A obra mais pessoal de Carlos Reichenbach é uma
engajada versão de “Fausto”, poema gótico no qual Goethe ilustra um
protagonista que vende a alma ao Diabo.
Com efeito, é esse o nome do personagem
interpretado por Ênio Gonçalves, um homem atormentado pela falência em todos os
âmbitos de sua vida –desde a fábrica de cigarros herdada do próprio pai, até o
relacionamento em frangalhos com a esposa (Imara Reis).
Quando Fausto busca uma compensação carnal para
os infortúnios de seu dia-a-dia –expondo a nudez esplendorosa da mulher ao
cortar sua camisola com uma lâmina de barbear –a esposa, amargurada por horas e
horas de negligência matrimonial o rejeita. Indignado, o protagonista sai pela
noite paulista afora certo de que, de alguma maneira, cometerá algum excesso:
Ele leva consigo uma arma em punho.
Nesse decurso –no qual se vê ocasionalmente
acompanhado do satânico Mefistófeles (Emílio Di Biasi) aparecendo aqui e ali,
transfigurado em diferentes personas, porém, sempre presente, como uma mosca a
farejar a decomposição de sua vida –Fausto singra os becos decadentes de São
Paulo, a Boca do Lixo, o centro (onde a desigualdade prevalece), os
prostíbulos, as boates de striptease, os inferninhos. Lá, ele encontra a fauna
imoral e dantesca que essa realidade amarga atrai e cria; traficantes,
prostitutas, viciados, desiludidos.
Um vez ou outra, Fausto encontra conhecidos,
amigos que, na narrativa que Reinchenbach organiza, nada mais são do que
espelhos que refletem a decadência dele próprio, e que, numa compensação
fugidia e final, lhe fornecem ouvidos para declamar sua injúria.

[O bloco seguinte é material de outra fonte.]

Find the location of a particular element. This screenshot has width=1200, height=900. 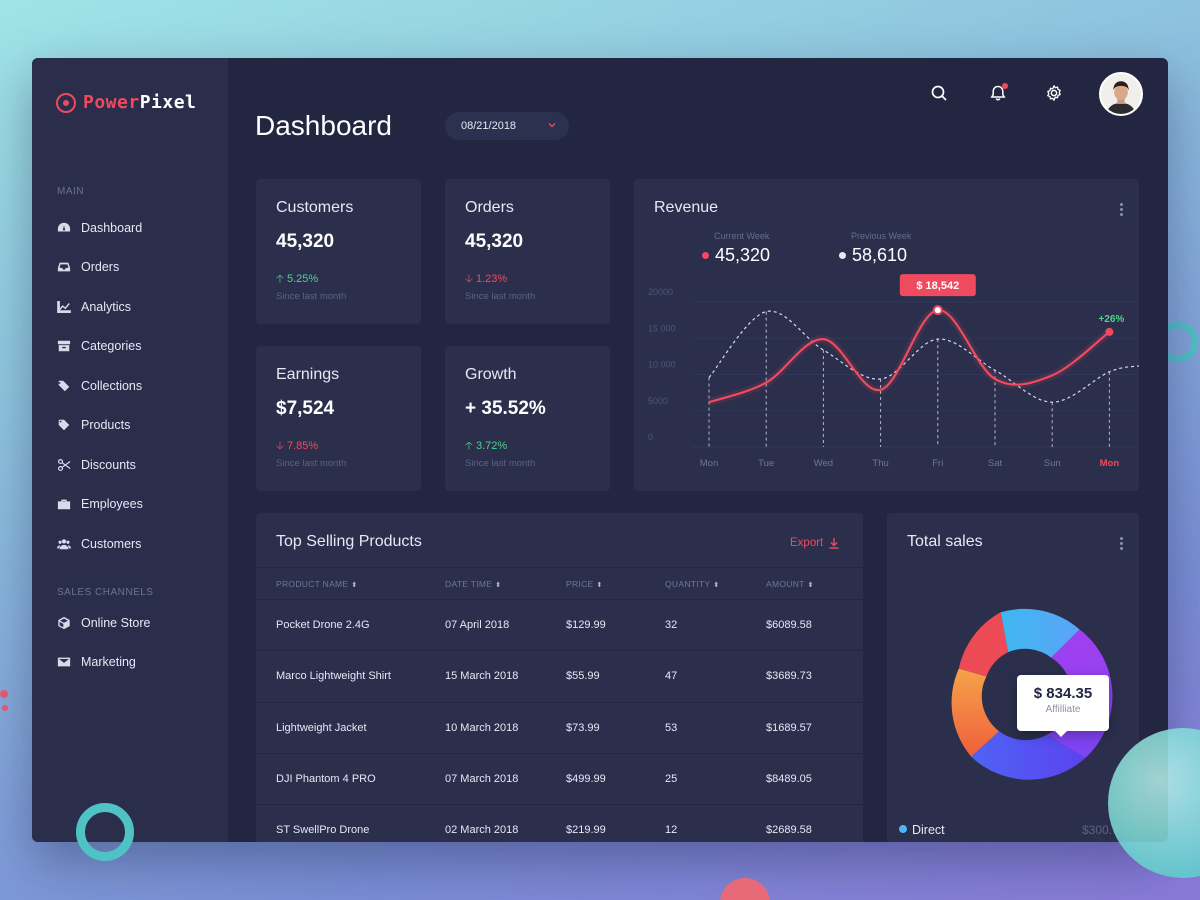

product-name-cell: DJI Phantom 4 PRO is located at coordinates (326, 779).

Em algum momento, o delirante protagonista
identifica alívio e alento em sua via sacra de martírio e degradação, na forma
de imagens onde o cenário vil e seus habitantes deturpados são contrapostos
pela visão de uma menina numa praia paradisíaca.
Quem é essa menina? E que praia é essa? Onde
ela fica? O que significam?
São perguntas cuja resposta, subitamente, passa
a nortear a vida já sem um norte de Fausto.
Alegoria deprimente e opressiva sobre a
derrocada da vilania, o filme de Reichenbach só não se sai melhor em sua
audaciosa ilustração metafórica porque no surrealismo da trajetória que relata
ele termina por abraçar os elementos mais deploráveis e despojados de seu
minguado orçamento, de sua limitada equipe técnica e dos recursos insuficientes
para a empreitada pretensiosa que vislumbra seu simbólico roteiro.
Ao seu modo, “Filme Demência” –cujo título é um
anagrama para o termo ‘filme de cinema’ –pode ser visto como um compêndio da carreira
de Reichenbach, da mesma forma que, guardadas as devidas proporções, “Persona”
também vinha a ser um compêndio da carreira de Bergman: Fausto, seu
protagonista, passeia pela Boca do Lixo –onde Reichenbach iniciou sua carreira
cinematográfica realizando exemplares da pornochanchada (como “A Ilha dos
Prazeres Proibidos”, “Império do Desejo” ou “Extremos do Prazer” e outros) –e
encontrou um meio de introduzir em suas obras, mesmo as de cunho essencialmente
popularesco, um elemento questionador, reflexivo para com suas circunstâncias
sociais, políticas e culturais. Aos poucos, em trabalhos como “Anjos do Arrabalde” e “Amor, Palavra Prostituta”, ele foi dominando um cinema
proletário, de intensa observação moral, com frequência lançando um olhar
particular sobre os desdobramentos machistas na relação homem-mulher (dinâmica
essa que dá o estopim à premissa de “Filme Demência”). Também existem reflexos
pessoais na abordagem ou mesmo na menção à falência financeira dos negócios
familiares: O próprio Reichenbach viveu tal experiência com sua família que
teve de enfrentar um processo de falência.
Por essa execução
personalíssima, Reichenbach colheu os louros da premiação como Melhor Direção,
Melhor Montagem, Melhor Ator Coadjuvante (para Emílio Di Biasi), Melhor Atriz
Coadjuvante (para Imara Reis) e o Prêmio da Crítica no Festival de Gramado
1986, além de vencer Melhor Ator (Ênio Gonçalves) e Melhor Trilha Sonora no Rio
Cine Festival de 1987 e o Prêmio de Inovação no Festival de Rotterdan.